Johannes Kopf, directeur de l’AMS, a exprimé son inquiétude quant à des pratiques de plus en plus courantes chez certains employeurs. Dans une interview accordée au journal « Kurier », il a dénoncé le fait que des entreprises licencient leur personnel pour quelques semaines avant de le réembaucher, profitant ainsi du système de chômage partiel.
« Les entreprises nous envoient leur personnel pour quelques semaines puis les réembauchent. Cela se produit avec le meilleur accord possible entre le salarié et l’entreprise. Certains disent ouvertement que nous n’accepterons aucune commande en décembre parce que nous n’avons personne. »
Johannes Kopf, directeur de l’AMS
Selon M. Kopf, cette situation est symptomatique d’un manque de personnel qualifié dans certains secteurs. Il estime qu’une réforme du système de chômage de courte durée est nécessaire pour y remédier. Il s’attend également à une nouvelle augmentation du nombre de demandeurs d’emploi durant les mois d’hiver.
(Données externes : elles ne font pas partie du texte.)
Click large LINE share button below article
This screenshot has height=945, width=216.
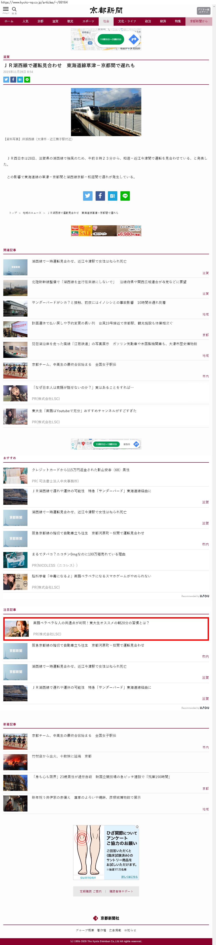tap(125, 196)
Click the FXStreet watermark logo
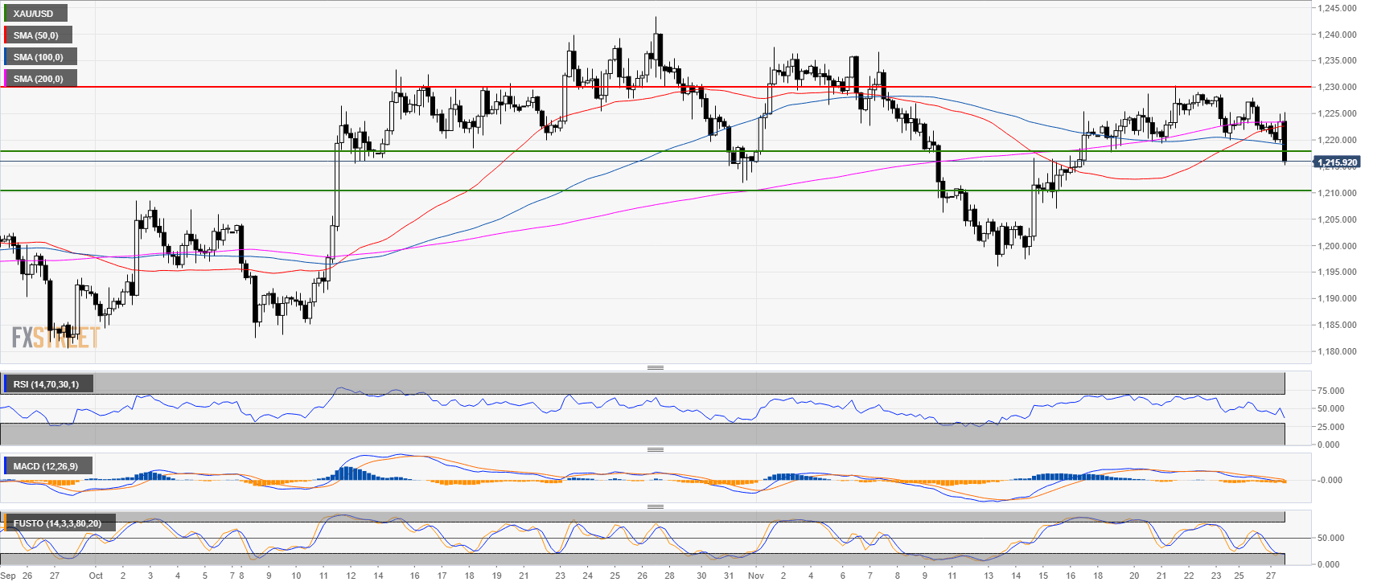The height and width of the screenshot is (586, 1373). tap(55, 338)
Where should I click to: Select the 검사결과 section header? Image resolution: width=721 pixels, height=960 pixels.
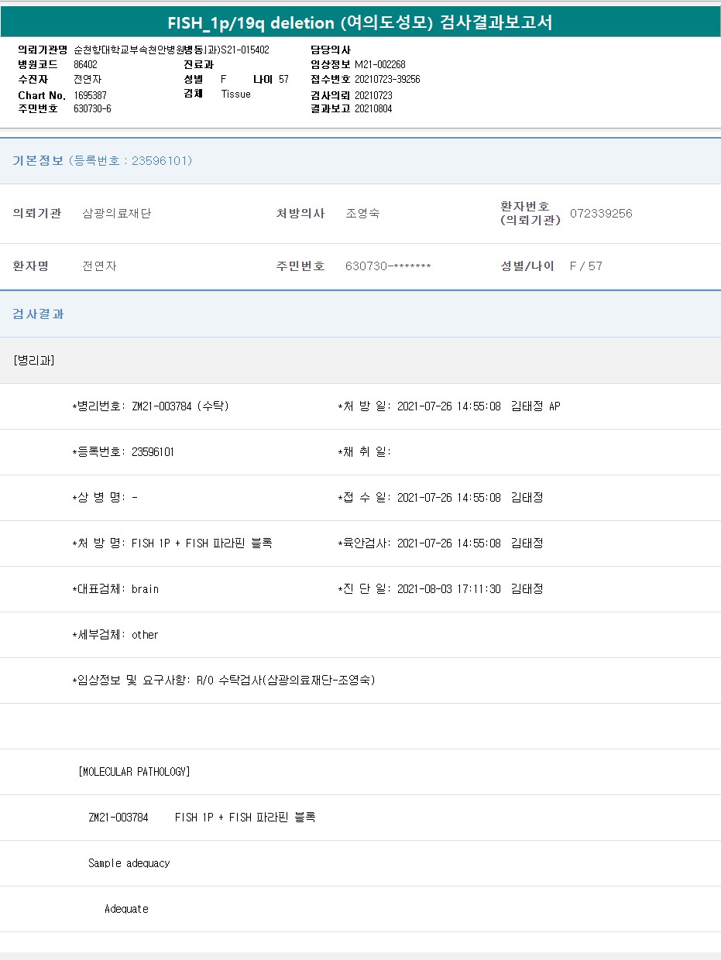click(39, 314)
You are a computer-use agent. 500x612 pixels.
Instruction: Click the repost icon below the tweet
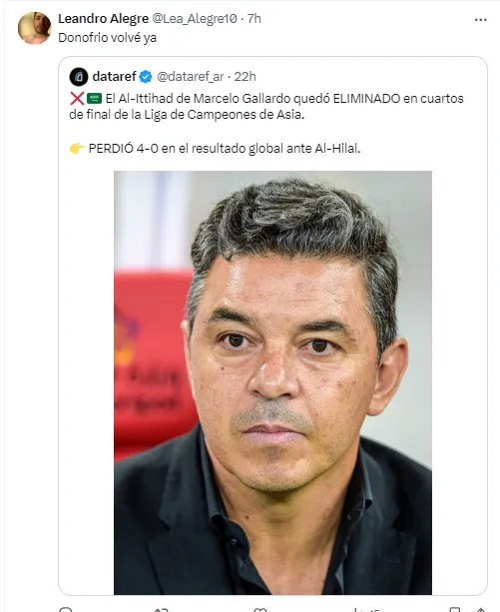pyautogui.click(x=161, y=610)
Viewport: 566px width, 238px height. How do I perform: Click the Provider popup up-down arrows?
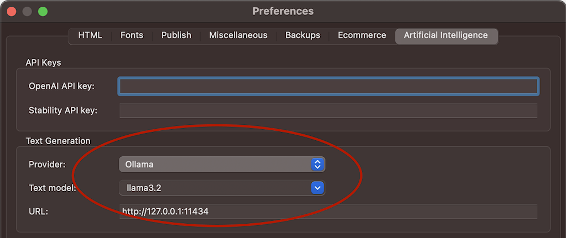pos(317,164)
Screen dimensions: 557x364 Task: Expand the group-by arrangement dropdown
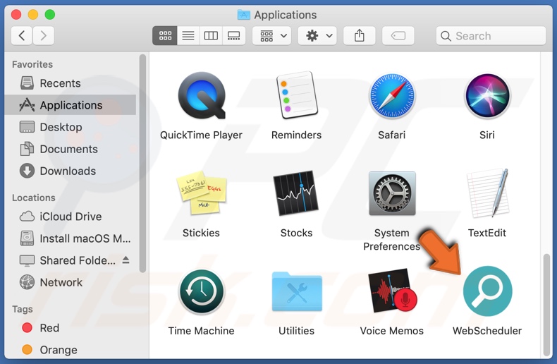coord(274,35)
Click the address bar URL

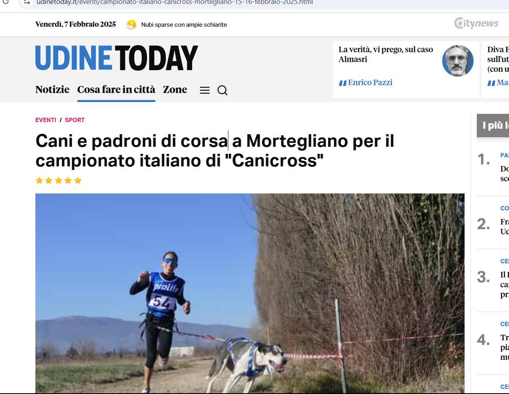click(175, 2)
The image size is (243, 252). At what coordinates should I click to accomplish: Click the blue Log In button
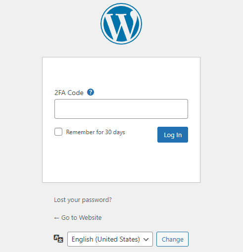[x=173, y=135]
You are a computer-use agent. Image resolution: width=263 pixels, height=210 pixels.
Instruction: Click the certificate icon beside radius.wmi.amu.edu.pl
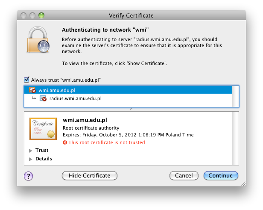point(43,98)
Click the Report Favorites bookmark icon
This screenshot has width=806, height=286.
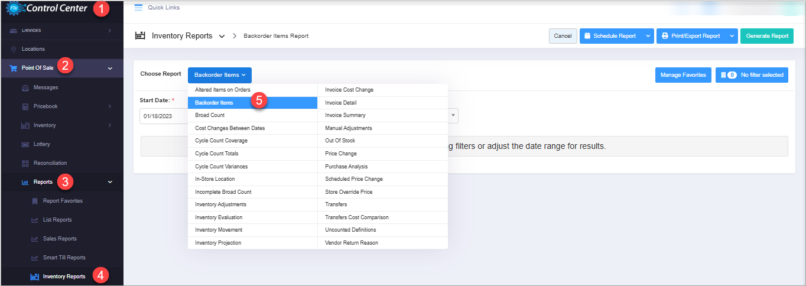[x=34, y=201]
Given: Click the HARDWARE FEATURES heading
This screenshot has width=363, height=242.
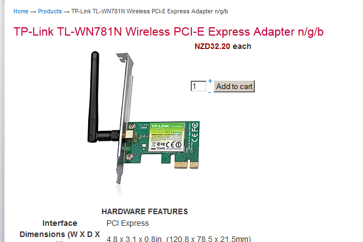Looking at the screenshot, I should 144,211.
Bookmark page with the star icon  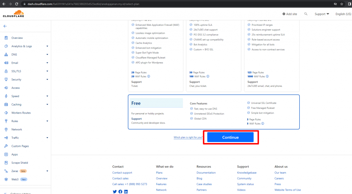pyautogui.click(x=341, y=4)
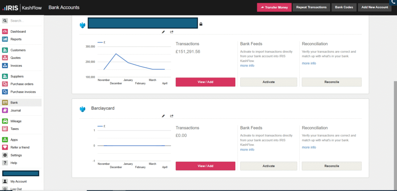Open Purchase invoices from sidebar

point(23,92)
Malgré quelques signes d’amélioration, notamment dans la construction, le tourisme et le commerce, la reprise économique reste fragile. Les incertitudes géopolitiques, telles que la guerre en Ukraine et les potentielles mesures protectionnistes de Donald Trump, pèsent sur les perspectives de croissance. L’AMS prévoit une croissance d’environ 1 % pour l’année 2026, un chiffre jugé insuffisant.
À partir de janvier, une nouvelle mesure controversée entrera en vigueur, restreignant la possibilité pour les chômeurs de cumuler des revenus supplémentaires, sauf exceptions. L’AMS estime que cette mesure affectera entre 10 000 et 12 000 personnes. Environ 25 000 chômeurs sont actuellement concernés par des emplois marginaux, dont un quart a plus de 50 ans. L’objectif affiché est de favoriser un retour plus rapide à un emploi à temps plein.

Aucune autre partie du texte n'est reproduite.